In 2020, during Jimmy Kimmel's appearance on the TV show Finding Your Roots, a genealogy report determined that he and Stewart are cousins.

== Filmography ==

=== Film ===

| Year | Title | Role | Notes | Ref. |
|---|---|---|---|---|
| 2002 | Men in Black II | Herself | Cameo appearance |  |
| 2015 | Pixels | Herself | Cameo appearance |  |
| 2016 | Bad Moms | Herself | Cameo appearance |  |
| 2024 | Martha | Herself |  |  |

=== Television ===

| Year | Title | Role | Notes | Ref. |
| 1993–2004 | Martha Stewart Living | Host |  |  |
| 2005 | The Apprentice: Martha Stewart | Host |  |  |
| 2005–2012 | Martha | Host |  |  |
| 2006 | Ugly Betty | Herself | Episode: "Four Thanksgivings and a Funeral" |  |
| 2009 | The Simpsons | Herself (voice) | Episode: "The Good, the Sad and the Drugly" |  |
| 2012 | Law & Order: Special Victims Unit | Eleanor Hooper | Episode: "Learning Curve" |  |
| 2012 | 2 Broke Girls | Herself | Episode: "And the Spring Break" |  |
| 2013 | Chopped | Recurring Judge |  |
| 2013 | Ist Annual Hub Halloween Bash | Judge |  |
| 2015 | Comedy Central Roast of Justin Bieber | Roaster |  |  |
| 2016–2020 | Martha & Snoop's Potluck Dinner Party | Co-host |  |  |
| 2018–present | Chopped | Recurring Judge |  |  |
| 2019 | SpongeBob SquarePants | Herself (voice) | Episode: "SpongeBob's Big Birthday Blowout" |  |
| 2020 | Bakeaway Camp with Martha Stewart | Host / Mentor |  |  |
| 2020 | Martha Knows Best | Host |  |  |
| 2021 | Martha Gets Down and Dirty | Host |  |  |
| 2022 | Martha Gardens | Host |  |  |
| 2022 | Martha Cooks | Host |  |  |
| 2022 | Martha Holidays | Host |  |  |
| 2025 | Yes, Chef! | Co-host |  |  |

=== Podcasts ===

| Year | Title | Role | Notes | Ref. |
|---|---|---|---|---|
| 2022–present | The Martha Stewart Podcast | Host | iHeartRadio interview podcast |  |

==Recognition==

- In 1995, Stewart received the Golden Plate Award of the American Academy of Achievement.
- In 1997, Martha Stewart was honored with an Edison Achievement Award for her commitment to innovation throughout her career.
- In 2018, Stewart was inducted into the New Jersey Hall of Fame.
- In 2020, Stewart was inducted into the Licensing International Hall of Fame.

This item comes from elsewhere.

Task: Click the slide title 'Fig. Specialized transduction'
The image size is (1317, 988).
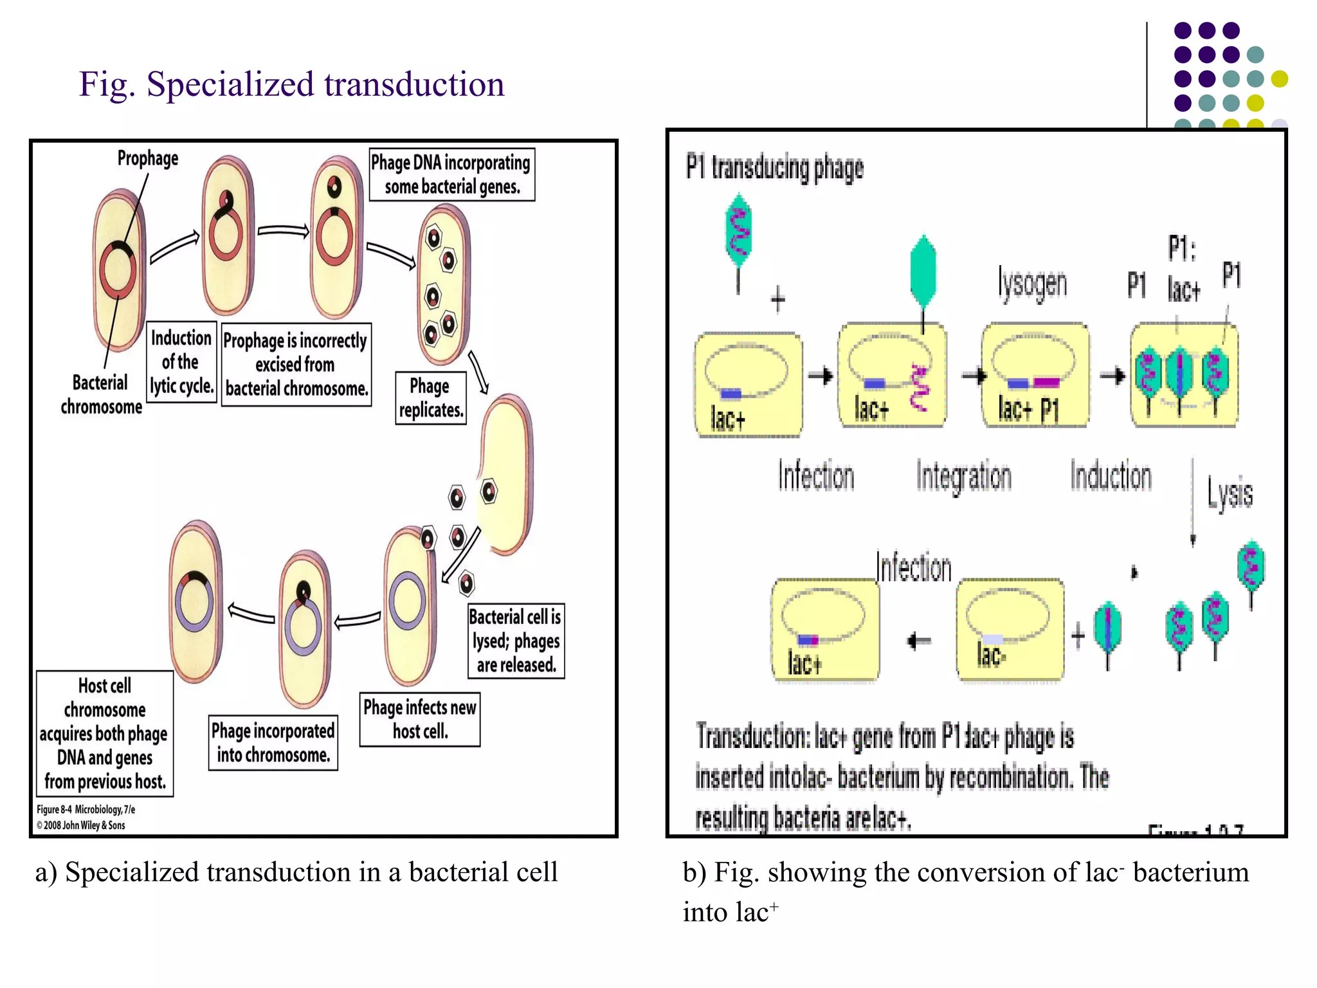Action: tap(291, 84)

==Portrayal in popular media==
Stewart has been portrayed and parodied in several forms of media. Two television films have been made out of her life story: Martha, Inc.: The Story of Martha Stewart (2003) and Martha: Behind Bars (2005). She was portrayed by Cybill Shepherd in both films. A character loosely based on her, Judy King, featured in the television series Orange is the New Black.

She also made a cameo appearance in the fourth season of HBO's High Maintenance, as well as the comedy films Big Trouble (2002) and Bad Moms (2016).

She is the subject of the 2024 documentary film Martha directed by R. J. Cutler.

Good Thing, a biographical film starring Cate Blanchett as Stewart, is currently in development.